What is expected. Scan the records below, and wherever a line has the word "image", pull it out.

Stored records
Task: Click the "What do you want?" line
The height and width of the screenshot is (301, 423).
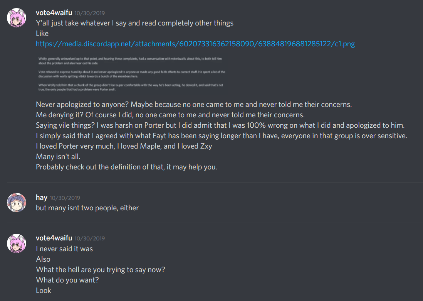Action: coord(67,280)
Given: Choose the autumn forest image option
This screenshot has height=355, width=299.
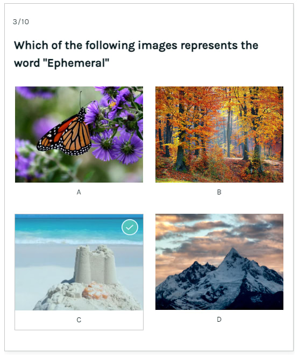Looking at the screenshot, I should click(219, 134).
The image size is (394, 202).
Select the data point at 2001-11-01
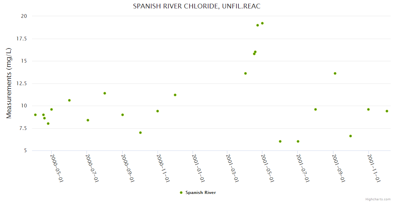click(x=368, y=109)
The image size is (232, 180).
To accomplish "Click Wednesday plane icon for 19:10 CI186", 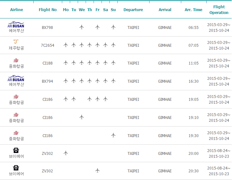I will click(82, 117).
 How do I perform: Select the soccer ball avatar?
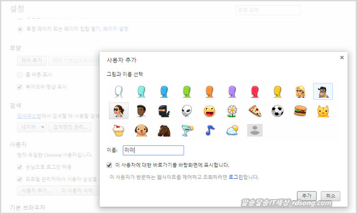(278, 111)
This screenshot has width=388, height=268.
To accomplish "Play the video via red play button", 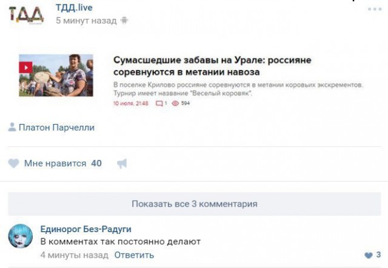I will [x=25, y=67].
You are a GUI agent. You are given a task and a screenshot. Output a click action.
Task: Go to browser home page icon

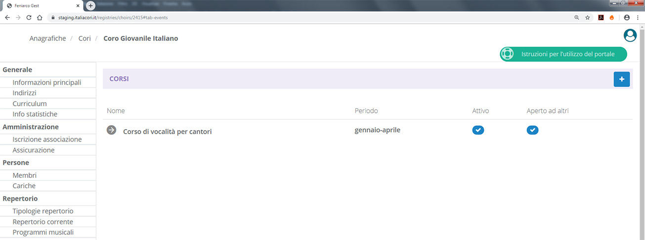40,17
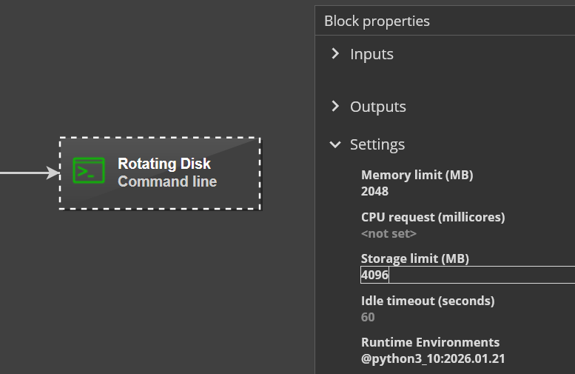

Answer for this exercise.
Given: Choose the autumn forest image option
The image size is (394, 202).
The image size is (232, 180).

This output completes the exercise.